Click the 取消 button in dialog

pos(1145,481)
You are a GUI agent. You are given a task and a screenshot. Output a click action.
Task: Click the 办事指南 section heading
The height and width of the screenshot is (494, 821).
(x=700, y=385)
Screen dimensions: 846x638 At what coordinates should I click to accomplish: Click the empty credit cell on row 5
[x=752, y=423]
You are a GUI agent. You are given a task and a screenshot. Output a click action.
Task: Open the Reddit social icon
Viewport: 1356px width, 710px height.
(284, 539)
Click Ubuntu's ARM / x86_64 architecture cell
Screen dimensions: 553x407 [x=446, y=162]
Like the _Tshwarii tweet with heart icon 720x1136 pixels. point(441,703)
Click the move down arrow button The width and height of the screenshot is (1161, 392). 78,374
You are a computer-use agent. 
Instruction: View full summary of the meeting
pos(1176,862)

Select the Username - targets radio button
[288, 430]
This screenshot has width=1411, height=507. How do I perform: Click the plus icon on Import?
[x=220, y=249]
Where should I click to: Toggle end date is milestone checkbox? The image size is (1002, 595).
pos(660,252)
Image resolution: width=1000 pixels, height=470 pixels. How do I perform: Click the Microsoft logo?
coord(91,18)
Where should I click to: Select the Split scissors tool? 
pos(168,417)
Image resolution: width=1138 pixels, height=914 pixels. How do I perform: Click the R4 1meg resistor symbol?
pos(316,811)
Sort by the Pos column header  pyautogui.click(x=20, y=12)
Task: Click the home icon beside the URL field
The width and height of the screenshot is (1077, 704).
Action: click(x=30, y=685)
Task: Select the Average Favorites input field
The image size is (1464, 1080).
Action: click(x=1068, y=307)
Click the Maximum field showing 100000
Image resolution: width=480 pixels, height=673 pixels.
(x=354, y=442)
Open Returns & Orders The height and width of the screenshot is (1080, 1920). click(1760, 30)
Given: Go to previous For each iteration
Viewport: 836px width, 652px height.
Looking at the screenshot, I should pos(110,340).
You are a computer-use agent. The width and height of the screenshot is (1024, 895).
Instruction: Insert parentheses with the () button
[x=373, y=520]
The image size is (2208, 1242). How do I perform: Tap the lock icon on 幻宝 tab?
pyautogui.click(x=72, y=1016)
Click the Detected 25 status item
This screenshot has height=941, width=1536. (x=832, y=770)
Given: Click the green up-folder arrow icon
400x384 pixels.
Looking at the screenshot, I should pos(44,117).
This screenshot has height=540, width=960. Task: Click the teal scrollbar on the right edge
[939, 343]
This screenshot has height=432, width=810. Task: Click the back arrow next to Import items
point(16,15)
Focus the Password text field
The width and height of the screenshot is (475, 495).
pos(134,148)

## Task instructions
Each entry needs to be transcribed exactly.

## Output for this exercise
Click the 取消 button in dialog

pos(1145,481)
You are a GUI agent. You are given a task and a screenshot. Output a click action.
Task: Click the 办事指南 section heading
The height and width of the screenshot is (494, 821).
(x=700, y=385)
Screen dimensions: 846x638 At what coordinates should I click to accomplish: Click the empty credit cell on row 5
[x=752, y=423]
You are a GUI agent. You are given a task and a screenshot. Output a click action.
Task: Open the Reddit social icon
Viewport: 1356px width, 710px height.
(284, 539)
Click Ubuntu's ARM / x86_64 architecture cell
Screen dimensions: 553x407 [x=446, y=162]
Like the _Tshwarii tweet with heart icon 720x1136 pixels. point(441,703)
Click the move down arrow button The width and height of the screenshot is (1161, 392). 78,374
You are a computer-use agent. 
Instruction: View full summary of the meeting
pos(1176,862)

Select the Username - targets radio button
[288, 430]
This screenshot has width=1411, height=507. How do I perform: Click the plus icon on Import?
[x=220, y=249]
Where should I click to: Toggle end date is milestone checkbox? The image size is (1002, 595).
pos(660,252)
Image resolution: width=1000 pixels, height=470 pixels. How do I perform: Click the Microsoft logo?
coord(91,18)
Where should I click to: Select the Split scissors tool? 
pos(168,417)
Image resolution: width=1138 pixels, height=914 pixels. How do I perform: Click the R4 1meg resistor symbol?
pos(316,811)
Sort by the Pos column header  pyautogui.click(x=20, y=12)
Task: Click the home icon beside the URL field
The width and height of the screenshot is (1077, 704).
Action: click(x=30, y=685)
Task: Select the Average Favorites input field
The image size is (1464, 1080).
Action: click(x=1068, y=307)
Click the Maximum field showing 100000
Image resolution: width=480 pixels, height=673 pixels.
(x=354, y=442)
Open Returns & Orders The height and width of the screenshot is (1080, 1920). click(1760, 30)
Given: Go to previous For each iteration
Viewport: 836px width, 652px height.
Looking at the screenshot, I should pos(110,340).
You are a computer-use agent. The width and height of the screenshot is (1024, 895).
Instruction: Insert parentheses with the () button
[x=373, y=520]
The image size is (2208, 1242). How do I perform: Tap the lock icon on 幻宝 tab?
pyautogui.click(x=72, y=1016)
Click the Detected 25 status item
This screenshot has height=941, width=1536. (x=832, y=770)
Given: Click the green up-folder arrow icon
400x384 pixels.
Looking at the screenshot, I should pos(44,117).
This screenshot has height=540, width=960. Task: Click the teal scrollbar on the right edge
[939, 343]
This screenshot has height=432, width=810. Task: Click the back arrow next to Import items
point(16,15)
Focus the Password text field
The width and height of the screenshot is (475, 495).
pos(134,148)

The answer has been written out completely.